這幾人應該是和張姓攤主一樣都是百機門的弟子,都是在這處地方擺攤,有如此寬敞的地方可以設攤,估計也是這幾人都是百機門弟子的這才有如此的優惠條件。
那臉色發白的弟子看來真的是被氣的不行,眼看就要動手,那個引起兩人糾紛的張姓弟子看上去素有威信,這事細說還是和他有些關系,因此他趕忙停下勸說。
“兩位這是干嘛?”這位張姓弟子臉帶嚴肅。
“門內弟子可是嚴禁私斗的,何況此處又是坊市,在此打斗對門內的影響更壞,兩位師弟若是在此爭執門內是不會輕饒的!”這人義正言辭的說道。
“兩位昔日的恩怨在下倒是也聽說一些,不過今日這事牽扯到在下,在下也不能袖手旁觀。”
“兩位若是動起手來可就是在下的不是了。
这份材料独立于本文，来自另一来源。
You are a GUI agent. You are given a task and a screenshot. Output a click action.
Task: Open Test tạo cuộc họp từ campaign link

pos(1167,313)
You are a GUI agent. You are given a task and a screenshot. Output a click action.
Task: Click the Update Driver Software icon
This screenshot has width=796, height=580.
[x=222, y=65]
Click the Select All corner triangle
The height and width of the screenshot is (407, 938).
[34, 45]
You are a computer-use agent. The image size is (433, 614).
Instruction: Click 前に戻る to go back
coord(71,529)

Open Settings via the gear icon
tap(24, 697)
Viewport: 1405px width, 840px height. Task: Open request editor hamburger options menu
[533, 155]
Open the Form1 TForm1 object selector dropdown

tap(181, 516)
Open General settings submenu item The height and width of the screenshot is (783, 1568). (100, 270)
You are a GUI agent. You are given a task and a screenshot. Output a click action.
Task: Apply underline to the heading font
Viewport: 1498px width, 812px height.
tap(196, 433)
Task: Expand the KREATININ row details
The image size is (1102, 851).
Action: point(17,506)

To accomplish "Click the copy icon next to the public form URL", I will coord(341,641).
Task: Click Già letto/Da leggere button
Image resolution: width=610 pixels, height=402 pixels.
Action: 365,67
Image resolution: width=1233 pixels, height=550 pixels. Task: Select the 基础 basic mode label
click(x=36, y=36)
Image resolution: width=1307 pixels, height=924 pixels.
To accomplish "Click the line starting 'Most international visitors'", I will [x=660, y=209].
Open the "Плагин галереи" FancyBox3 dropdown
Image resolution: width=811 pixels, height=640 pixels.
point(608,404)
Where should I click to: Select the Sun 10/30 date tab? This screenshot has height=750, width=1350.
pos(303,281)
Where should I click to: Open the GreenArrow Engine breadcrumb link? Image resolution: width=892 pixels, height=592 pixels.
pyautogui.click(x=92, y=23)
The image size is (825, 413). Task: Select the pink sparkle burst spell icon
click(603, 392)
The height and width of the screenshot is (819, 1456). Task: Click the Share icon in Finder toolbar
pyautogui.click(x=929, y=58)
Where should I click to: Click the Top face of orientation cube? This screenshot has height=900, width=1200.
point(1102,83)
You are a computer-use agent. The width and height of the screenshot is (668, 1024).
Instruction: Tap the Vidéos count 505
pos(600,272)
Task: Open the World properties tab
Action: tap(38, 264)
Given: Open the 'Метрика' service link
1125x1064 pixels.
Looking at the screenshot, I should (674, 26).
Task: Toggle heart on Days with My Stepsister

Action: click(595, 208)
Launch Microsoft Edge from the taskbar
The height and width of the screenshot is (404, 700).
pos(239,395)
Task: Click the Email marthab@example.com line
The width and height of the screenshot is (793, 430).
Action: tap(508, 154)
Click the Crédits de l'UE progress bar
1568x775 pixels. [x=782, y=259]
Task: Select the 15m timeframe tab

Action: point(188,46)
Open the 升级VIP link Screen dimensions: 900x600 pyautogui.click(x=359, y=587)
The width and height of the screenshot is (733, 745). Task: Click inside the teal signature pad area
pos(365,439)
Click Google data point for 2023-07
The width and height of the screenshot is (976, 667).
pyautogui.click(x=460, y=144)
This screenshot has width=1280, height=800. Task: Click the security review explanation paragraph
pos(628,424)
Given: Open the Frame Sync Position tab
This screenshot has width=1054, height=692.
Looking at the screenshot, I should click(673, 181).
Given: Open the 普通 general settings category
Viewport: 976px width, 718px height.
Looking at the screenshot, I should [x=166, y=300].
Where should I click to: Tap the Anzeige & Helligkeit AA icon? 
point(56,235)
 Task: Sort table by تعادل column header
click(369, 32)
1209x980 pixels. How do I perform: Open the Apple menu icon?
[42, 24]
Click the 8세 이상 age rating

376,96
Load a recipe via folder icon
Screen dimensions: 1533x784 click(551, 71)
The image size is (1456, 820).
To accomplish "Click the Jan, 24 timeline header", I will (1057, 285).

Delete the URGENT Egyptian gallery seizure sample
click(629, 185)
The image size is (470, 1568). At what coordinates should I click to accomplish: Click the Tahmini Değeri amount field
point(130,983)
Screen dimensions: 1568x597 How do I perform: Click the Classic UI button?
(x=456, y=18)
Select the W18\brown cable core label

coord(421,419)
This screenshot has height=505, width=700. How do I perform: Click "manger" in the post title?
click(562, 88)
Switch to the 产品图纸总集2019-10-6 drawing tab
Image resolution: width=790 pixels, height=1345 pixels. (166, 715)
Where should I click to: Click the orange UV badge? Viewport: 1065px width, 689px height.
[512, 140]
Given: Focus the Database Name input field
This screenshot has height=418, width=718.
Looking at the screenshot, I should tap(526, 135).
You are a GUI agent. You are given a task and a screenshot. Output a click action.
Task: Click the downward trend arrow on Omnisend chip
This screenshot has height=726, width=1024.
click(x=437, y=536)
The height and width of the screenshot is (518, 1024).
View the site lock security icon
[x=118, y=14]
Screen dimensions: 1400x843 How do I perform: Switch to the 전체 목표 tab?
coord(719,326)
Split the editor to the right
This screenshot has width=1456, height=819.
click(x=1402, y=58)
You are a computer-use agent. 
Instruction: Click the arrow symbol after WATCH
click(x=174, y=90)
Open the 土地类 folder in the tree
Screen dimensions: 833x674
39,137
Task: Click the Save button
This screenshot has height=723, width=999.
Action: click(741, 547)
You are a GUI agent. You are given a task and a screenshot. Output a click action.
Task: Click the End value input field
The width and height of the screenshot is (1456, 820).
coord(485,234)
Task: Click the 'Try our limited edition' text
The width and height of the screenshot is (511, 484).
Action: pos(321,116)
”張姓弟子笑了一下。
“不若兩位師弟給在下個面子,大家就此揭過如何?”
看來這位張師兄再兩人心中的地位不一般,兩人面上雖說還是憤懣,不過卻都沒有再起沖突,都別過臉去繼續的擺起攤來,見到這事平息下來,張師兄面上很高興,告辭了兩人這位繼續往山上走去。
這人雖然給人的感覺一副光明磊落公事公辦的樣子,不過看在雒明眼中那些都是表面的功夫,有些過于做作。
看出那些表現并非是這人的真面目,雖然接觸的時間尚短,雒明對這人的真性情還不清楚,不過這人能夠一直維系著這樣的形象,看得出其人可不是簡單人物,這倒是讓他便對此人留意起來。
離開這片略顯空曠的交易區域,進入邊上散修的那片地攤,這張師兄似乎在此地混的人面很廣,和他的招呼聲音更是沒有停過,有幾個年紀較大的散修見到他對他的態度更是近乎諂媚。
離得較遠雒明聽這些人議論這位張師兄才大概的聽出一些此人的事情,這人叫張浩然,是百機門一個“天才”弟子。
這天才并不是說這人在修煉方面如何的了得,其實此人在修真方面資質平平,可以說是很一般,否則也不會如今二十出頭的樣子仍舊是一個靈虛期的弟子。
這人若是在別的門派只能說的一個極普通的弟子,可是若是在百機門中此人卻是真正的“天才”人物,這張浩然在門內的地位甚至是比其他修為高上不少的弟子都要好的多。
之所以會這樣還是這張浩然對機關禁制方面有著無與倫比的領悟力,別看他如今只是靈虛期的修為,可陣法上的造詣卻是能夠和門內結丹期的長老們討論陣法機關上的學問。
要知道這張浩然面對那些長老可不是討教,而是討論。
百機門內幾名結丹期的長老在陣法一途可以說是專研多年,伴著修真歲月的增加,再陣法一途上的學識也在不斷的積累。
若是常人拿出幾百年的時間專研陣法機關,相信即便是一個對此道一竅不通的人也會有所建樹,何況是在百機門中那些結丹期的長老?
他們對陣法一途早就精研多年,而這張浩然能夠和這些人相互討論,可見其“天才”之名。
再如此年紀就能夠有這樣的成績,將來其再陣法方面的能力自是不必說的,因此這張浩然在同輩弟子中受到諸多的待遇,巴結他的人自然不少,坊市中的這些散修更是不必說了,那幾個老的散修也都是想要把自家的子侄送到這張浩然手下,抱著這樣的想法才格外的巴結。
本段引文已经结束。